4. Improve product recyclability


The ‘alternative plan’ of recycling refers to the policy of encouraging manufacturers to improve the durability of their products and setting a minimum recycling content (i.e. the proportion of recyclable materials that a plastic packaging contains) in response to the unavoidable use of plastic. Here, ‘Green Public Procurement’ should become one of the important industry standards.


5. Discuss the possibility of levying a plastic tax


The European Union is currently discussing whether to levy a plastic tax, but whether its specific policies will be implemented is still uncertain.
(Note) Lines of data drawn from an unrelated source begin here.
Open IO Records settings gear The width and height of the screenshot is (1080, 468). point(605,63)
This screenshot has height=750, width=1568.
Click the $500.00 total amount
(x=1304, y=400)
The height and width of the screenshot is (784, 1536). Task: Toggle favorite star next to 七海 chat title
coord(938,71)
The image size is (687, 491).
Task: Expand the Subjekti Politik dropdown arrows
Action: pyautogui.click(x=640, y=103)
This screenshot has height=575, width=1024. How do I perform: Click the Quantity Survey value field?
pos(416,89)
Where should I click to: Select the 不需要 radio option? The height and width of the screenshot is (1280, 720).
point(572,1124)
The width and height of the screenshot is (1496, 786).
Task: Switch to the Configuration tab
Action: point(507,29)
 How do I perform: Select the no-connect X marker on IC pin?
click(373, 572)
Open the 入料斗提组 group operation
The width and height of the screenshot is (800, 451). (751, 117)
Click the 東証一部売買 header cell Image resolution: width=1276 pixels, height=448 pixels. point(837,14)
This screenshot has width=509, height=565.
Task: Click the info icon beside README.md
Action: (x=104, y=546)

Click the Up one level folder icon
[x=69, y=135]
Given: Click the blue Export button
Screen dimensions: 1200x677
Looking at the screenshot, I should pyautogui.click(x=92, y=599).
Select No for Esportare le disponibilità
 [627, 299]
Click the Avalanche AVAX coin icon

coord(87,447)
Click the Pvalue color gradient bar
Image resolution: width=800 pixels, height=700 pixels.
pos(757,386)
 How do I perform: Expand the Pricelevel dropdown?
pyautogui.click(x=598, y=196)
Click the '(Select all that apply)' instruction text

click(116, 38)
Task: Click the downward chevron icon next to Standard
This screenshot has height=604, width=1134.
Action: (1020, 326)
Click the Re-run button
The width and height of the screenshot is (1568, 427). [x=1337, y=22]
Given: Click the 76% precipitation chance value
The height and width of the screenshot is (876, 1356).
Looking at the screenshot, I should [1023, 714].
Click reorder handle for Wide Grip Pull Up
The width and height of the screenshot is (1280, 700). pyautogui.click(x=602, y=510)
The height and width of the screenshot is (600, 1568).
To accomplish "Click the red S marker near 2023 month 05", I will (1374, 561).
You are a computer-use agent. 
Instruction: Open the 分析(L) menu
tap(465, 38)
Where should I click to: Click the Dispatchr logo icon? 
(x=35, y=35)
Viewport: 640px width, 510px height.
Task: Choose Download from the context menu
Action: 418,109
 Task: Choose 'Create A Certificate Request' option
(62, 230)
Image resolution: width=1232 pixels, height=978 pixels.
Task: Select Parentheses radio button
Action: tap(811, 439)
Mr. Favoino also gave some EU plastic recycling rates: the global plastic recycling rate is only 15%, while in Europe it is 40% -50%.

This is thanks to the Extended Producer Responsibility (EPR) system established by the European Union, under which manufacturers are required to bear a portion of the recycling costs. However, even with such a system, only 50% of plastic packaging in Europe is recycled. So, the recycling of plastics is far from enough.


If no measures are taken according to current trends, global plastic production will double by 2050, and the weight of plastic in the ocean will exceed the total weight of fish.